(Collected data entries)
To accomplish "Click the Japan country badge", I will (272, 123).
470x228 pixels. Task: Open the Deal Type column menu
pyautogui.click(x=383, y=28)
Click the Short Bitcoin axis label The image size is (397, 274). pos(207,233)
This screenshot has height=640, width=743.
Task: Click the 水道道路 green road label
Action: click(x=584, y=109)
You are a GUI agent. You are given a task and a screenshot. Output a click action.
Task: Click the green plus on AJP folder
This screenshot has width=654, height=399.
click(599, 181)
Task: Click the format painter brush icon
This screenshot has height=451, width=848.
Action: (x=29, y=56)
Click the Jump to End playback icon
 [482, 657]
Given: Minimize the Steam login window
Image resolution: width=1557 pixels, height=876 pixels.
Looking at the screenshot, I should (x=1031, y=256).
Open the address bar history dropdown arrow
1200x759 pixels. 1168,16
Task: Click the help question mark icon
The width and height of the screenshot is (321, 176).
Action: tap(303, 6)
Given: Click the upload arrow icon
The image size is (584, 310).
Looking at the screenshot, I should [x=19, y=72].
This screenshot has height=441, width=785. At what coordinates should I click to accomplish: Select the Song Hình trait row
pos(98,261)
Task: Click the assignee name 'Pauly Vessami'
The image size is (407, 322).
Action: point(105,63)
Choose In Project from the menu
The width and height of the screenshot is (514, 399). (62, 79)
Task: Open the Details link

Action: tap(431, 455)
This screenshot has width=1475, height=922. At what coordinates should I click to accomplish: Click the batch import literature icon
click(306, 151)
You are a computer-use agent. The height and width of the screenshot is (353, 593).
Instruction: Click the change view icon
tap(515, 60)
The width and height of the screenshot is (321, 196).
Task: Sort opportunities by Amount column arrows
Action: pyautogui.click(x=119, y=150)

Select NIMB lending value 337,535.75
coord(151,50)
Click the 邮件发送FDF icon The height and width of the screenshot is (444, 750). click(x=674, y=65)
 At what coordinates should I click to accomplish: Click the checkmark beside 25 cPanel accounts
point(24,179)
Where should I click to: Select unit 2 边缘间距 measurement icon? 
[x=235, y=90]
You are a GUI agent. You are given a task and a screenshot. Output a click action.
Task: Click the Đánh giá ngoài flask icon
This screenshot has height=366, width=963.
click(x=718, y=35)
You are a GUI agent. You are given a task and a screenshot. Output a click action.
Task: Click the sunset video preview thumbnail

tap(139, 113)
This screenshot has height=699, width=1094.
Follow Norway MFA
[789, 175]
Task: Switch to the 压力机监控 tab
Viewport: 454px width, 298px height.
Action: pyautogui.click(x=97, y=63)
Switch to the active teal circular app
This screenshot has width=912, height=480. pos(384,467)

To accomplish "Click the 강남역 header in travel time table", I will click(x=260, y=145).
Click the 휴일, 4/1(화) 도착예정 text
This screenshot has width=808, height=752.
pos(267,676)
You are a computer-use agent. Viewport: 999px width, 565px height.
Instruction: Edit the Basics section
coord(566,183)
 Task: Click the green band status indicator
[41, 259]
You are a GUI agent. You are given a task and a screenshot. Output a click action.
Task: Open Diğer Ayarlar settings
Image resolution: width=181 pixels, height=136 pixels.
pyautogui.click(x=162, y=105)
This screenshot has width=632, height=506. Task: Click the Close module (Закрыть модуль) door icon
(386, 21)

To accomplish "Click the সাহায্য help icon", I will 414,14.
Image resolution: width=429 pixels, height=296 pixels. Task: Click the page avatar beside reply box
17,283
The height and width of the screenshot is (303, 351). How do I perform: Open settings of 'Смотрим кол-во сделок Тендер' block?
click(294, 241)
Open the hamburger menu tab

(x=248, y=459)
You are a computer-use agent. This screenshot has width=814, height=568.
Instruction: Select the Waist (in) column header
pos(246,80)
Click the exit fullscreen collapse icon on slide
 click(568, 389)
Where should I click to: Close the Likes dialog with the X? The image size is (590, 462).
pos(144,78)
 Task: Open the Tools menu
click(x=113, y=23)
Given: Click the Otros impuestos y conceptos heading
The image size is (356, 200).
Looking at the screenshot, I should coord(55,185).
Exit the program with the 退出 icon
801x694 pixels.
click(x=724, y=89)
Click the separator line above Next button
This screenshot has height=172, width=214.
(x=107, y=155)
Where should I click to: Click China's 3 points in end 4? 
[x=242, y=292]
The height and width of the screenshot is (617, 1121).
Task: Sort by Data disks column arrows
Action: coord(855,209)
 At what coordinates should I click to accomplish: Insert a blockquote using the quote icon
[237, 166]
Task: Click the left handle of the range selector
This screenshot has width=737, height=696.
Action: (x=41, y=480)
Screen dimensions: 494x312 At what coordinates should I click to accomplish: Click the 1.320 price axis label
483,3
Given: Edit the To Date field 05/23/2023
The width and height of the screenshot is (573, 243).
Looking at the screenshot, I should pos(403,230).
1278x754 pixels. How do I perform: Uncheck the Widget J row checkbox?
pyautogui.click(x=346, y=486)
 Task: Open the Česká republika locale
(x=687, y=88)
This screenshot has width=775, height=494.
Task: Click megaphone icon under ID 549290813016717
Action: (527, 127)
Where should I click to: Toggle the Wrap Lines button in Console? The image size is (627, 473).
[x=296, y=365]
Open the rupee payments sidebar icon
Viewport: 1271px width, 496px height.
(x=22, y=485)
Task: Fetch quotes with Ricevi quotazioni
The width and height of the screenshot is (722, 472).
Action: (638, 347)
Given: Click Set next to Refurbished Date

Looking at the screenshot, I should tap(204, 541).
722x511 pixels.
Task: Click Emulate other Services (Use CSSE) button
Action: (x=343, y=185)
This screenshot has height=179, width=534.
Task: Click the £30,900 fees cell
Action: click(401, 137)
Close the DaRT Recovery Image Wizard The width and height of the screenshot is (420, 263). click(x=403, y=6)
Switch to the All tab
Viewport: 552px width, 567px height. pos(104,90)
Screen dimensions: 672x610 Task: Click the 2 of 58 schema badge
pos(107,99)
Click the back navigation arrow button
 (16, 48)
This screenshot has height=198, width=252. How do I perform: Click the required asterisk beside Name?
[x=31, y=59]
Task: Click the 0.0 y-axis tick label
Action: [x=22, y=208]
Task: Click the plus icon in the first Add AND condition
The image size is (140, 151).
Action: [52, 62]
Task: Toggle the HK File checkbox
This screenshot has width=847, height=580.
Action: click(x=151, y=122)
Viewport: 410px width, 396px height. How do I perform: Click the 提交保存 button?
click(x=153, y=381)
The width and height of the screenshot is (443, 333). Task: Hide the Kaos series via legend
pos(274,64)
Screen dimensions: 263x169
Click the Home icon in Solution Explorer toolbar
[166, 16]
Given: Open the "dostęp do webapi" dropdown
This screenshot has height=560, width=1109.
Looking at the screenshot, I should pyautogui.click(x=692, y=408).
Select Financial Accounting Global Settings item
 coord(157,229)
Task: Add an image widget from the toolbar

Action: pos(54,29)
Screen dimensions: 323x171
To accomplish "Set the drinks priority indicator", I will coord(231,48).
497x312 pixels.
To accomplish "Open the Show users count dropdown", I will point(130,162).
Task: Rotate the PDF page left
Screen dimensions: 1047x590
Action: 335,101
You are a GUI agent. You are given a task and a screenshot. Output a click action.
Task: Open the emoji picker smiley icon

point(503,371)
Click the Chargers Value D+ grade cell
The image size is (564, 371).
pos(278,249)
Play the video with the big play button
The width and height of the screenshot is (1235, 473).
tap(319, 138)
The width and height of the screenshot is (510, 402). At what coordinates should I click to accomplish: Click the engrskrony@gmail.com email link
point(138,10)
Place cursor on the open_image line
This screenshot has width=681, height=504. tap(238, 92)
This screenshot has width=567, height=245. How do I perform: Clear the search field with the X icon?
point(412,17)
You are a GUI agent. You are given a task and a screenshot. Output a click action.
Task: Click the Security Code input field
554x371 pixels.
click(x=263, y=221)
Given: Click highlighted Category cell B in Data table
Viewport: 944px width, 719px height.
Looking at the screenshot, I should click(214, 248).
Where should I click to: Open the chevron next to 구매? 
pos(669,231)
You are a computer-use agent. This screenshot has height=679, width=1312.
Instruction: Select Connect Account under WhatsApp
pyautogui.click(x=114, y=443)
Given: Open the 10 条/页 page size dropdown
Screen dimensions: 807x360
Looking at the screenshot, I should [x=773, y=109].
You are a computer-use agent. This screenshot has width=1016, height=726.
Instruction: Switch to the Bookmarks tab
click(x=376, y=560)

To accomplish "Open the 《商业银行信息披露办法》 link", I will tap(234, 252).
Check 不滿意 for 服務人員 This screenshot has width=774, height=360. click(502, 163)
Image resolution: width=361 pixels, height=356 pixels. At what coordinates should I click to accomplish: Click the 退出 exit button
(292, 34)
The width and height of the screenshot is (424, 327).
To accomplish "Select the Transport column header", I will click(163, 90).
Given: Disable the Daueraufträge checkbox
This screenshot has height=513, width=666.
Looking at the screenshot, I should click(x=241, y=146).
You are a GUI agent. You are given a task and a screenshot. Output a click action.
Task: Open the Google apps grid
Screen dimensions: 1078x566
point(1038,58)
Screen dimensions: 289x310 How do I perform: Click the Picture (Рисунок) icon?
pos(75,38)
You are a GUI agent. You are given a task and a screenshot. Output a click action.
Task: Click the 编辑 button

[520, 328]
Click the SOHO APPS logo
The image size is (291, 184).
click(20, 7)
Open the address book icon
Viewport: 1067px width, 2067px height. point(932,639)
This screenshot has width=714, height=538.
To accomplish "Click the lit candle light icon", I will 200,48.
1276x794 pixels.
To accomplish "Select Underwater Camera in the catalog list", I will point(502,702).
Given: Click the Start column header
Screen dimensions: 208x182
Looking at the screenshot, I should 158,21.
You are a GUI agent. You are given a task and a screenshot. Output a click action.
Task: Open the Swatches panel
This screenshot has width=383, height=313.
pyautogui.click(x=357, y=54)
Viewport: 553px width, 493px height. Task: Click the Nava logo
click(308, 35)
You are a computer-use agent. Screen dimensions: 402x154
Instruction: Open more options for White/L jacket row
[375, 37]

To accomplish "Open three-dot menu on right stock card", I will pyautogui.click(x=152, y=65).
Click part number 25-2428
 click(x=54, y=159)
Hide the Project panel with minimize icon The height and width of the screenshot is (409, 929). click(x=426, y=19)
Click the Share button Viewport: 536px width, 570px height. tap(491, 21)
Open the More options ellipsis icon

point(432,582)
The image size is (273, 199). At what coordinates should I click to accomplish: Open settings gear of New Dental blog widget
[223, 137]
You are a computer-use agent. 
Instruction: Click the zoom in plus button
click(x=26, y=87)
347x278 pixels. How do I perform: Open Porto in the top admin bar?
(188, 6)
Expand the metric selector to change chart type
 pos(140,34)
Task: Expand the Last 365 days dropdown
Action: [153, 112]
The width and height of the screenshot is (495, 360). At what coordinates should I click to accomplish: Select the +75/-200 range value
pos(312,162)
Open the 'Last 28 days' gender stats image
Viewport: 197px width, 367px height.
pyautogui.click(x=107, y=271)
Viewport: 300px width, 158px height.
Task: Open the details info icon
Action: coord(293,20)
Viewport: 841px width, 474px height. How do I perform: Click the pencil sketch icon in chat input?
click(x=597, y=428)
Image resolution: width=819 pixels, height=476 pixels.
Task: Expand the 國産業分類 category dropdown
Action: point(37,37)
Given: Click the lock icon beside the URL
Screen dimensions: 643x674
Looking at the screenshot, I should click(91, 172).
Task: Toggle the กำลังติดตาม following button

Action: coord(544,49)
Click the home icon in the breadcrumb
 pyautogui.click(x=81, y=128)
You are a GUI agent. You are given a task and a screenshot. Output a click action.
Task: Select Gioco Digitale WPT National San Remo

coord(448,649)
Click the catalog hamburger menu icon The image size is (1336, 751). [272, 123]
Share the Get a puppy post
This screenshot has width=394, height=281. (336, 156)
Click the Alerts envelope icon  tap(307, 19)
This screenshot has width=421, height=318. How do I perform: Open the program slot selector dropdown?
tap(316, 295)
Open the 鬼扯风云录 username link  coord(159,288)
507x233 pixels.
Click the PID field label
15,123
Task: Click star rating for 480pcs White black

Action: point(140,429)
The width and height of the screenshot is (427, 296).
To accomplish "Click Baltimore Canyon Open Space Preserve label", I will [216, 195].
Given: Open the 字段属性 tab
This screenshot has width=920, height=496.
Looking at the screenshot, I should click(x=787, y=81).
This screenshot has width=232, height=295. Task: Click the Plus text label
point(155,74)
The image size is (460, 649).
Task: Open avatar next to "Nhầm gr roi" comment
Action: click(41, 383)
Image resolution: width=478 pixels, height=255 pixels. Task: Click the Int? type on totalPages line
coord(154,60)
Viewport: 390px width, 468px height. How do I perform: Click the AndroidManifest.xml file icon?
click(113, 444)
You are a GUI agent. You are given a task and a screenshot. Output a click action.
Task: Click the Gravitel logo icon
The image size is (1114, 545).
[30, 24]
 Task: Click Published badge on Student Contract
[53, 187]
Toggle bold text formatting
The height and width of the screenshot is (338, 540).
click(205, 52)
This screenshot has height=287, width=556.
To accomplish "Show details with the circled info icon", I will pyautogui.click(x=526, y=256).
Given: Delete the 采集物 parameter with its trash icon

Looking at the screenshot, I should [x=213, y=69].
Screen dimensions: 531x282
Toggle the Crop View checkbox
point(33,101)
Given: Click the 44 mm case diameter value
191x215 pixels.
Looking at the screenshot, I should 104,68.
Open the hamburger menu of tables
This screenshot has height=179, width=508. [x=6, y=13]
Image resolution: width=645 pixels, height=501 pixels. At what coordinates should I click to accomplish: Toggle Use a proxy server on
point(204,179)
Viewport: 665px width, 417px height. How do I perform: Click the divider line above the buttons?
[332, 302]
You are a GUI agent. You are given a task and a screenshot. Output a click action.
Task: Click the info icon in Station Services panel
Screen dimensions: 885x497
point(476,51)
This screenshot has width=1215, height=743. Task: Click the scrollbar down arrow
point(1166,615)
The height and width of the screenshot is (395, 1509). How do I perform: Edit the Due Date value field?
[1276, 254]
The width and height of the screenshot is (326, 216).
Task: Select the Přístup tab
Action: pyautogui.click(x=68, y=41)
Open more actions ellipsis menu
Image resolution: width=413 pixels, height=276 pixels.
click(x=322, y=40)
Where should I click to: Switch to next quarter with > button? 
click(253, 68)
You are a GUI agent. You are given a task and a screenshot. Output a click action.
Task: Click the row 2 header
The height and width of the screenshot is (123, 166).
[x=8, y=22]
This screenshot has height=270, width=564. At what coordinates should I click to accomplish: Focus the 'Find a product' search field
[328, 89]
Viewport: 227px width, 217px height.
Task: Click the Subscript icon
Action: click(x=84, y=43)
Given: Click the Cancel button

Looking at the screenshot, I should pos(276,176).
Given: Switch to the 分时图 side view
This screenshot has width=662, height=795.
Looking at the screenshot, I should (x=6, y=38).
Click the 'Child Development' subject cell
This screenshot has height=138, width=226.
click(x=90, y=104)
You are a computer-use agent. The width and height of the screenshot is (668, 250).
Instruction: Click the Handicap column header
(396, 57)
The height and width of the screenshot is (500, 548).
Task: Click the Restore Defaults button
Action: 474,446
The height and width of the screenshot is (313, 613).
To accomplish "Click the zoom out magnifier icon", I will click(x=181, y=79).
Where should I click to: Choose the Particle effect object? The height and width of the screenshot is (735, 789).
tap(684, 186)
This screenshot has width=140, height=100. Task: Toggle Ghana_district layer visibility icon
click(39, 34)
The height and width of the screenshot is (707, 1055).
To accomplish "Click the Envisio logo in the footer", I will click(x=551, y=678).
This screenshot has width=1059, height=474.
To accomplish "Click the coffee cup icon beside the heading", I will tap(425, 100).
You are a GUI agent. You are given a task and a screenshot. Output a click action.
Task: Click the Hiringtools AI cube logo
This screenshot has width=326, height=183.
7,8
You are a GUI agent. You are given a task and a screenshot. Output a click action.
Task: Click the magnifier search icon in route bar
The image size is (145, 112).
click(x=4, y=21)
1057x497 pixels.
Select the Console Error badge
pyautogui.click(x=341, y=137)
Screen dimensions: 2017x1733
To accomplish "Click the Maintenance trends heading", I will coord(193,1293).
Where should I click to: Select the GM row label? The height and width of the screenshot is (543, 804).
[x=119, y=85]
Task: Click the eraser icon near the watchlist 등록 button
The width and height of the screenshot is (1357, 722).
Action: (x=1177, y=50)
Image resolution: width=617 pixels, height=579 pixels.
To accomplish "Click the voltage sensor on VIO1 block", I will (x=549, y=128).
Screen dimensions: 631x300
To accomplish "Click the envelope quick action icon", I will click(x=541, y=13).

# What the task asks
Filter the lines above so that only those with the string "heading" remain, then copy them.

# Response to the task
Given: Click the Otros impuestos y conceptos heading
To accomplish "Click the coffee cup icon beside the heading", I will tap(425, 100).
To accomplish "Click the Maintenance trends heading", I will coord(193,1293).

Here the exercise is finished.